Dorothy Iannone is a Berlin-based artist whose works focus on eroticism and the female sexual experience. Inspired by Egyptian frescoes, Byzantine mosaics, and ancient fertility statues, Iannone depicts the act of lovemaking not as an act of taboo, but rather as an act of spiritual union and transcendence. While now commonly lauded as transgressive and radical, her work, which often portrays her love affair with the late artist Dieter Roth, has been subject to frequent censorship since the 1960s. Iannone and Roth began creating work side-by-side after Iannone moved to Europe in 1967, and the two artists influenced each other’s works greatly for almost a decade. Overlooked for much of her career, Iannone’s magnetic and highly influential work finally began to receive widespread recognition in the late 2000s.

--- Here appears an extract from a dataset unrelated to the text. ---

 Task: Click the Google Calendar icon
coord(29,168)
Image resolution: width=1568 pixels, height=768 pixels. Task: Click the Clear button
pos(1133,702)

Andrea Bowers is a Los Angeles-based artist working in video, drawing, and installation that combines art and activism in order to draw attention to the struggle for social justice. For the High Line, Bowers presents a continuation of her ongoing work supporting the DREAMers, individuals who came to the United States at an early age without documentation, who have assimilated to U.S. culture, and who have been educated in the U.S. School system.
Here’s what the sign looks like at night.
The message is written in Spanish on one side and in English on the other.
Bowers invited the immigration activist group Movimiento Cosecha to write a slogan in support of DREAMers, realized as a neon sign reading “Somos 11 Millones / We Are 11 Million,” which is the number of undocumented immigrants in the United States.
Part of the Agora Project, Installed on The High Line (Under the Standard Hotel) Through March of 2019.